A first method is to derive the distance kinematically, which convert the radial velocity of a cloud to a distance by assuming that the cloud follows the Galactic rotation curve (e.g., Roman-Duval et al. 2009; Miville-Deschênes et al. 2017). However, the kinematic distances are problematic due to the large uncertainty of the rotation curve and the influence of the peculiar velocities and the noncircular motions. Furthermore, a well-known geometric ambiguity exists for the kinematic distance of cloud in the inner Galaxy, where one velocity can be related to two distances. A second method is to obtain the distance of a given cloud by identifying its associated objects having the same distance as the cloud, such as the OB stars and young stellar objects, whose distances can be estimated (e.g. Gregorio-Hetem 2008). However, this method is only applied to individual clouds of interest. A third method is to estimate the distance from the extinction of starlight, i.e., the extinction distance. As the density of the dust grains in the molecular cloud is much higher than that in diffuse medium, one can expect a sharp increase of stellar extinction at the location of the cloud. Thus the distance to the cloud can be obtained by finding the position where the extinction increases sharply.

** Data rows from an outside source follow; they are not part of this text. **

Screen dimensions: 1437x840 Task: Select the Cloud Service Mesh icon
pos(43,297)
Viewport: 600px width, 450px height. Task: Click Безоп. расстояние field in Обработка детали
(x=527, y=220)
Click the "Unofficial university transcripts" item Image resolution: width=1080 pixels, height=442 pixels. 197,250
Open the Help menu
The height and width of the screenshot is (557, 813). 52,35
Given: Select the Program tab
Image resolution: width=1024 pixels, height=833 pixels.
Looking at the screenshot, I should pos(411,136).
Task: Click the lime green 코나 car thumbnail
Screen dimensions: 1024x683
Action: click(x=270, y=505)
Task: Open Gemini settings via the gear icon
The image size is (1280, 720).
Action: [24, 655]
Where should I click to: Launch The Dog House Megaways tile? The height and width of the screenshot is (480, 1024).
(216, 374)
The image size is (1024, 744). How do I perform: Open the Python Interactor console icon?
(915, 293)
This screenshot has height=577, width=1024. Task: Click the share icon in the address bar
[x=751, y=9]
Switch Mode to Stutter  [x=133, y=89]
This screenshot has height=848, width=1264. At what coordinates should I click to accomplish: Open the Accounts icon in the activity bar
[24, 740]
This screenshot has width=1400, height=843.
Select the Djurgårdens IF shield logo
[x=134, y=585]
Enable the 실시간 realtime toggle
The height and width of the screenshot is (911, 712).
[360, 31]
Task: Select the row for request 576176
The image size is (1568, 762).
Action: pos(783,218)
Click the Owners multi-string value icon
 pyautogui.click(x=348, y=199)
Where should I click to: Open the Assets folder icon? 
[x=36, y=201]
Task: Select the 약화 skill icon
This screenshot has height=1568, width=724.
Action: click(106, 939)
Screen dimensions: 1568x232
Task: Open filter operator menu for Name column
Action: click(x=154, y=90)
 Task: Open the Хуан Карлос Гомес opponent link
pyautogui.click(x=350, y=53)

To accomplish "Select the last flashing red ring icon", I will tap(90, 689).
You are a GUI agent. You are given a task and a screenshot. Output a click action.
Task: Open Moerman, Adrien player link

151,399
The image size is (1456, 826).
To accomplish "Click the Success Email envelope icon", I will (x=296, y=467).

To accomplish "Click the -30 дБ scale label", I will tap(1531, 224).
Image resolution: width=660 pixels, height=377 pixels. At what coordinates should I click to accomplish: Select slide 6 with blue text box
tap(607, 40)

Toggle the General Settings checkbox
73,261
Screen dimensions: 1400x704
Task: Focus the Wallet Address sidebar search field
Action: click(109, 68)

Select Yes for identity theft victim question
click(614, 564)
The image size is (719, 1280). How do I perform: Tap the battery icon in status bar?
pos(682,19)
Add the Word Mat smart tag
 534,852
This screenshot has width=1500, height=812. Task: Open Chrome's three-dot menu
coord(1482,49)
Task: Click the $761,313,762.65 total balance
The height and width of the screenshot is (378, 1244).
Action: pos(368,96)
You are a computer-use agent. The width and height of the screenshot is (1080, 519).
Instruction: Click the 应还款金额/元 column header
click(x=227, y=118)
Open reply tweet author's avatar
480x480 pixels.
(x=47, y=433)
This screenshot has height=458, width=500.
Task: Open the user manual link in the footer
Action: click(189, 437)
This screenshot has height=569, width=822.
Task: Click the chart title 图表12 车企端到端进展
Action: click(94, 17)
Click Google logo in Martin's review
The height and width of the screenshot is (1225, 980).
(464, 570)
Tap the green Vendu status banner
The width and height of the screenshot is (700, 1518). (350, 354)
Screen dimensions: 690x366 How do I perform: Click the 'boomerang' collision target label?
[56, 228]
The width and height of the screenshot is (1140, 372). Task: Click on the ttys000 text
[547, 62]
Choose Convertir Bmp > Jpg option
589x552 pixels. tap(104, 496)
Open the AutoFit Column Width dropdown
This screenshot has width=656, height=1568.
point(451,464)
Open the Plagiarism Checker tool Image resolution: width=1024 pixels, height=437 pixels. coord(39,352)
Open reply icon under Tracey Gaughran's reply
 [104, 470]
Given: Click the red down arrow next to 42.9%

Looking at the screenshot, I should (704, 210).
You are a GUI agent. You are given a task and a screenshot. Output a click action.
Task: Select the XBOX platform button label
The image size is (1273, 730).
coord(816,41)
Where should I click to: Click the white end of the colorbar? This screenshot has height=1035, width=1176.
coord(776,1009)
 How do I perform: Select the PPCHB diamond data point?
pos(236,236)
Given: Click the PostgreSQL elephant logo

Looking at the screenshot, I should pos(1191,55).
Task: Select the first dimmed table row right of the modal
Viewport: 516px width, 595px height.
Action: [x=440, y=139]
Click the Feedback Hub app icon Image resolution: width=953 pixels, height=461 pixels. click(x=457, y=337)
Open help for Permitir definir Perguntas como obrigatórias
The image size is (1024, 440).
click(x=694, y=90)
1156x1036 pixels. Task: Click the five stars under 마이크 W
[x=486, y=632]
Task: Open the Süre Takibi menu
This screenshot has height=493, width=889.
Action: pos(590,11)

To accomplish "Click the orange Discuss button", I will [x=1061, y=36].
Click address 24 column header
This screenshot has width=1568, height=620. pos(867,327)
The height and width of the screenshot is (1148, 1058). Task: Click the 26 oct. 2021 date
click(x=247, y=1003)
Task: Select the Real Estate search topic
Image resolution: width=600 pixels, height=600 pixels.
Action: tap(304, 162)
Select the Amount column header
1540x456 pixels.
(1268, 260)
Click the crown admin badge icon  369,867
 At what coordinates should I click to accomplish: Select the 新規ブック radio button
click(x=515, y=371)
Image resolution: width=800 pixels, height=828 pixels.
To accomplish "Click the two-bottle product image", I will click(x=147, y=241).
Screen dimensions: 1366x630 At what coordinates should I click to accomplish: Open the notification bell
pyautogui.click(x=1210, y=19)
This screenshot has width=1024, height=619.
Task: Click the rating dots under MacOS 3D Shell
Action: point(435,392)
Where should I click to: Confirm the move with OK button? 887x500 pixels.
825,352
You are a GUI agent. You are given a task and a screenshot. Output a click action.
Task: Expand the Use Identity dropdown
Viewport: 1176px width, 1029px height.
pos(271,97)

The extinction method is directly measured and robust. However, it relies on the accurate estimates of distances and extinction values of a large number of stars. Thanks to a number of large-scale astrometric, photometric and spectroscopic surveys, we can obtain accurate values of distance and dust extinction for tens of millions of individual stars (e.g., Chen et al. 2014; Green et al. 2015). Thus the estimation of precise extinction distances to large samples of molecular clouds has become possible. Schlafly et al. (2014) obtain distances to dozens of molecular clouds selected from the literature by the three-dimensional (3D) extinction mapping method based on PanSTARRS-1 data. Zucker et al. (2019) improve their work by combining the optical and near-IR photometry with the Gaia Data Release 2 (Gaia DR2; Gaia Collaboration et al. 2018) parallaxes (Lindegren et al., 2018). Yan et al. (2019) derive extinction distances to 11 molecular clouds in the third Galactic quadrant. Chen et al. (2020) present accurate distance determinations to a catalogue of 567 molecular clouds based on estimates of colour excesses and distances of stars presented in Chen et al. (2019b). Zhao et al. (2018, 2020) estimate the extinction distances to 33 supernova remnants with the help of their association with molecular clouds.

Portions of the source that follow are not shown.